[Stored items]
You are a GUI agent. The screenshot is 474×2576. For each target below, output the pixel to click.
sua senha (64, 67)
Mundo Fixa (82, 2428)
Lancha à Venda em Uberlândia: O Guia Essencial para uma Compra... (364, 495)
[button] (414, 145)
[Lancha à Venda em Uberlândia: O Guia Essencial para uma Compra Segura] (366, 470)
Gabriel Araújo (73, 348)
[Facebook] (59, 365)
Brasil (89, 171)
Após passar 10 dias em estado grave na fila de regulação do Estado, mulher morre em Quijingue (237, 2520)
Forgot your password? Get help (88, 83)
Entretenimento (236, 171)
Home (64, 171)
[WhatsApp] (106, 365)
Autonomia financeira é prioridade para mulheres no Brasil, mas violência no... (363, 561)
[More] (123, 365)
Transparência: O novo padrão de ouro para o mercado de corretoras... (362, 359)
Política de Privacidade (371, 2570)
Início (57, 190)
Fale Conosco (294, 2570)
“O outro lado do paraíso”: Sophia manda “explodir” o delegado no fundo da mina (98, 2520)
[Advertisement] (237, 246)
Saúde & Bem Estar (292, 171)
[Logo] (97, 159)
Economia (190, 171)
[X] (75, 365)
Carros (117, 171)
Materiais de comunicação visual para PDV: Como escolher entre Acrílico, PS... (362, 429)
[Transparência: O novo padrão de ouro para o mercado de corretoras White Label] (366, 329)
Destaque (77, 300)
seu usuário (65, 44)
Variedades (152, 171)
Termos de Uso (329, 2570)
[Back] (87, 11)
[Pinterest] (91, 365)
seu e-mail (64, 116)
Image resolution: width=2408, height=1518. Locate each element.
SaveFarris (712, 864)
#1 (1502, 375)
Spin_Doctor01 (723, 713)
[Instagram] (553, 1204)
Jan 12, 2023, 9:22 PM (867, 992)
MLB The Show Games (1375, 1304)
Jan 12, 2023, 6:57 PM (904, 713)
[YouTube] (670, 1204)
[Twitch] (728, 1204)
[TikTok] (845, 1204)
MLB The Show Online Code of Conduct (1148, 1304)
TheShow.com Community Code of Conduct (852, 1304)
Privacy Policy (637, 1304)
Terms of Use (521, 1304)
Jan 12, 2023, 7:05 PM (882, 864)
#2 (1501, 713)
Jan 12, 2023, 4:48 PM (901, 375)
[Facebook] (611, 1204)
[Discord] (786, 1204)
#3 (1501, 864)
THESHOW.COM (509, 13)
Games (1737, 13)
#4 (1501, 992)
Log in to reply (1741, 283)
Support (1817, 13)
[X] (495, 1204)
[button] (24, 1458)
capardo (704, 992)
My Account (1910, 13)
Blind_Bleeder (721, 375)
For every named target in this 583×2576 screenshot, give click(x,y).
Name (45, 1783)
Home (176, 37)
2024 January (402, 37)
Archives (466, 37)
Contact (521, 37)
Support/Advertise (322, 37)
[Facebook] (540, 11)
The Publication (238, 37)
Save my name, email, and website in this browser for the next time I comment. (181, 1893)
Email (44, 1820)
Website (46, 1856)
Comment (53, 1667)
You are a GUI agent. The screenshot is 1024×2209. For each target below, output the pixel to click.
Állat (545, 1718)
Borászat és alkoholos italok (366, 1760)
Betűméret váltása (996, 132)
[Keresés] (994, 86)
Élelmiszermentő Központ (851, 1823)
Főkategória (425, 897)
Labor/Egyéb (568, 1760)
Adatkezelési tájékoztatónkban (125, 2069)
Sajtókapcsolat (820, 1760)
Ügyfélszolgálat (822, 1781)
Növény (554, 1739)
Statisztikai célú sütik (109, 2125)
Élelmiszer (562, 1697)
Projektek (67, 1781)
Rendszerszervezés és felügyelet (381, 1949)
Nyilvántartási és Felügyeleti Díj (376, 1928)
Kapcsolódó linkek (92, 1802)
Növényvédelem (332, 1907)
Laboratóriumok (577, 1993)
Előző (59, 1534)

■ **EXERCISE OBJECTIVE**
The response should consist of all the entries, reproduced word for word.

■ **OUTPUT FOR THIS EXERCISE**
You are a GUI agent. The screenshot is 474×2576. For each target below, output the pixel to click.
sua senha (64, 67)
Mundo Fixa (82, 2428)
Lancha à Venda em Uberlândia: O Guia Essencial para uma Compra... (364, 495)
[button] (414, 145)
[Lancha à Venda em Uberlândia: O Guia Essencial para uma Compra Segura] (366, 470)
Gabriel Araújo (73, 348)
[Facebook] (59, 365)
Brasil (89, 171)
Após passar 10 dias em estado grave na fila de regulação do Estado, mulher morre em Quijingue (237, 2520)
Forgot your password? Get help (88, 83)
Entretenimento (236, 171)
Home (64, 171)
[WhatsApp] (106, 365)
Autonomia financeira é prioridade para mulheres no Brasil, mas violência no... (363, 561)
[More] (123, 365)
Transparência: O novo padrão de ouro para o mercado de corretoras... (362, 359)
Política de Privacidade (371, 2570)
Início (57, 190)
Fale Conosco (294, 2570)
“O outro lado do paraíso”: Sophia manda “explodir” o delegado no fundo da mina (98, 2520)
[Advertisement] (237, 246)
Saúde & Bem Estar (292, 171)
[Logo] (97, 159)
Economia (190, 171)
[X] (75, 365)
Carros (117, 171)
Materiais de comunicação visual para PDV: Como escolher entre Acrílico, PS... (362, 429)
[Transparência: O novo padrão de ouro para o mercado de corretoras White Label] (366, 329)
Destaque (77, 300)
seu usuário (65, 44)
Variedades (152, 171)
Termos de Uso (329, 2570)
[Back] (87, 11)
[Pinterest] (91, 365)
seu e-mail (64, 116)
Image resolution: width=2408, height=1518. Locate each element.
SaveFarris (712, 864)
#1 (1502, 375)
Spin_Doctor01 (723, 713)
[Instagram] (553, 1204)
Jan 12, 2023, 9:22 PM (867, 992)
MLB The Show Games (1375, 1304)
Jan 12, 2023, 6:57 PM (904, 713)
[YouTube] (670, 1204)
[Twitch] (728, 1204)
[TikTok] (845, 1204)
MLB The Show Online Code of Conduct (1148, 1304)
TheShow.com Community Code of Conduct (852, 1304)
Privacy Policy (637, 1304)
Terms of Use (521, 1304)
Jan 12, 2023, 7:05 PM (882, 864)
#2 (1501, 713)
Jan 12, 2023, 4:48 PM (901, 375)
[Facebook] (611, 1204)
[Discord] (786, 1204)
#3 (1501, 864)
THESHOW.COM (509, 13)
Games (1737, 13)
#4 (1501, 992)
Log in to reply (1741, 283)
Support (1817, 13)
[X] (495, 1204)
[button] (24, 1458)
capardo (704, 992)
My Account (1910, 13)
Blind_Bleeder (721, 375)
For every named target in this 583×2576 screenshot, give click(x,y).
Name (45, 1783)
Home (176, 37)
2024 January (402, 37)
Archives (466, 37)
Contact (521, 37)
Support/Advertise (322, 37)
[Facebook] (540, 11)
The Publication (238, 37)
Save my name, email, and website in this browser for the next time I comment. (181, 1893)
Email (44, 1820)
Website (46, 1856)
Comment (53, 1667)
You are a GUI agent. The screenshot is 1024×2209. For each target below, output the pixel to click.
Állat (545, 1718)
Borászat és alkoholos italok (366, 1760)
Betűméret váltása (996, 132)
[Keresés] (994, 86)
Élelmiszermentő Központ (851, 1823)
Főkategória (425, 897)
Labor/Egyéb (568, 1760)
Adatkezelési tájékoztatónkban (125, 2069)
Sajtókapcsolat (820, 1760)
Ügyfélszolgálat (822, 1781)
Növény (554, 1739)
Statisztikai célú sütik (109, 2125)
Élelmiszer (562, 1697)
Projektek (67, 1781)
Rendszerszervezés és felügyelet (381, 1949)
Nyilvántartási és Felügyeleti Díj (376, 1928)
Kapcsolódó linkek (92, 1802)
Növényvédelem (332, 1907)
Laboratóriumok (577, 1993)
Előző (59, 1534)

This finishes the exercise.